Format each line of the listing as a string in a JSON list, one string per line, leaving out blank lines and the pictures.

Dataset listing
Segment Open

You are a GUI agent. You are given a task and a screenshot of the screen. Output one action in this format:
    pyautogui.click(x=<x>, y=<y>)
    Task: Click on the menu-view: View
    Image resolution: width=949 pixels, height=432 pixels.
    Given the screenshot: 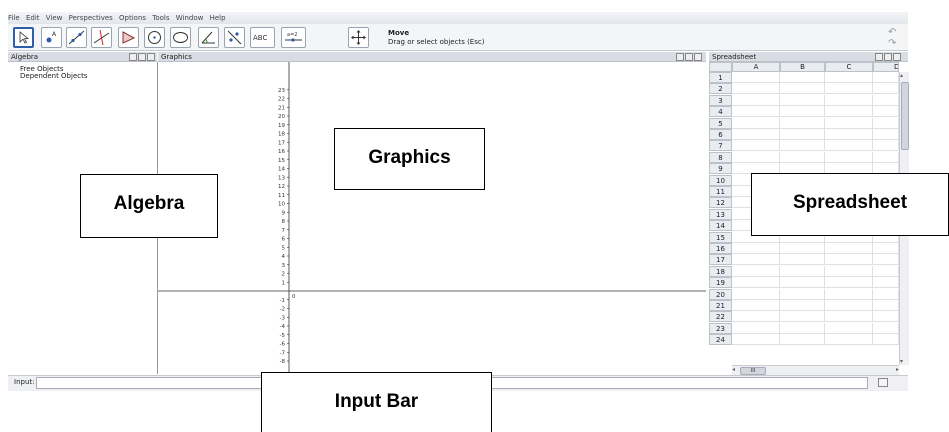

Segment Closed

* _Result below_
[
  "You are a GUI agent. You are given a task and a screenshot of the screen. Output one action in this format:",
  "    pyautogui.click(x=<x>, y=<y>)",
  "    Task: Click on the menu-view: View",
  "    Image resolution: width=949 pixels, height=432 pixels.",
  "    Given the screenshot: "
]